> **Supplied data**:
----
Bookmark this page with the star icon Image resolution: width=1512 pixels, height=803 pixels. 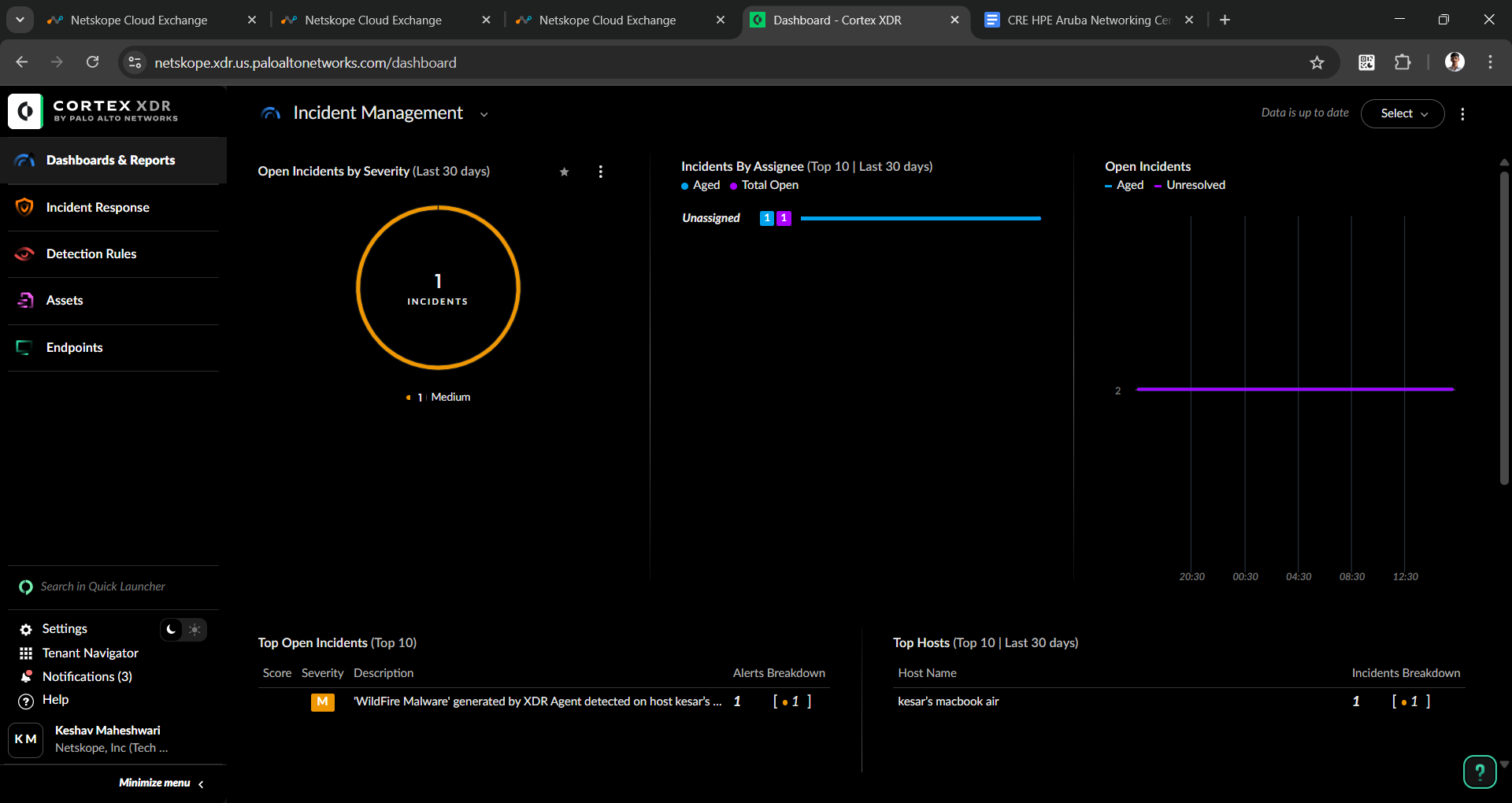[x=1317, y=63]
----
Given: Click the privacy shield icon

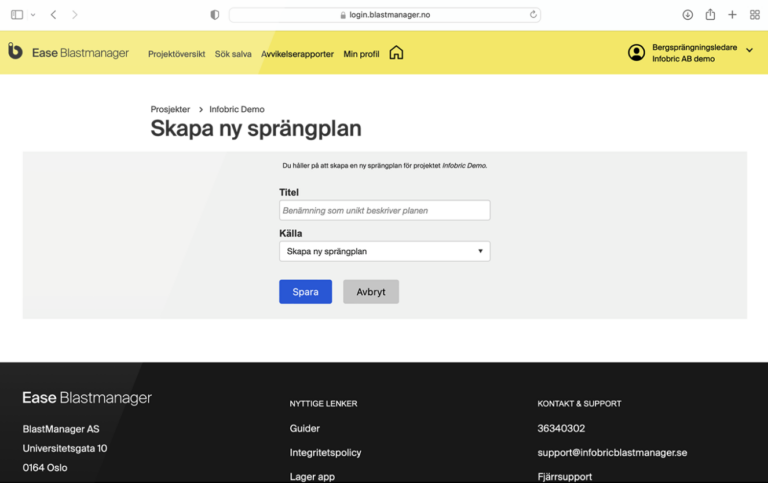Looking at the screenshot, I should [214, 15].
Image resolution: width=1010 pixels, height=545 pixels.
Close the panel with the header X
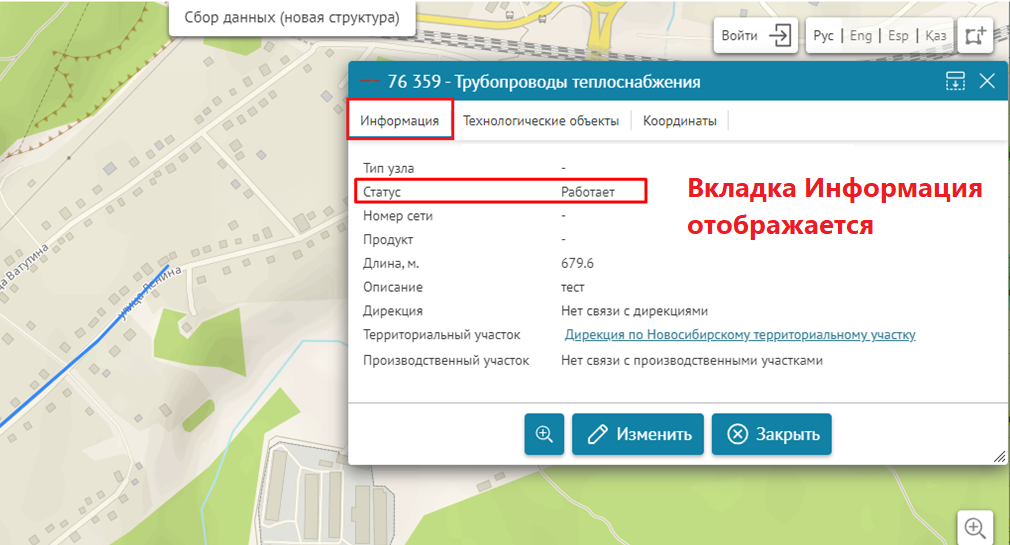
----
> **Aim of the exercise**: Only the lines above from the one containing "Given: Click the privacy shield icon" through the one containing "Close the panel with the header X" should be returned, verbatim and inclusive, with pictures excluded.

> **Reply to the exercise**:
Given: Click the privacy shield icon

Looking at the screenshot, I should [214, 15].
Image resolution: width=1010 pixels, height=545 pixels.
Close the panel with the header X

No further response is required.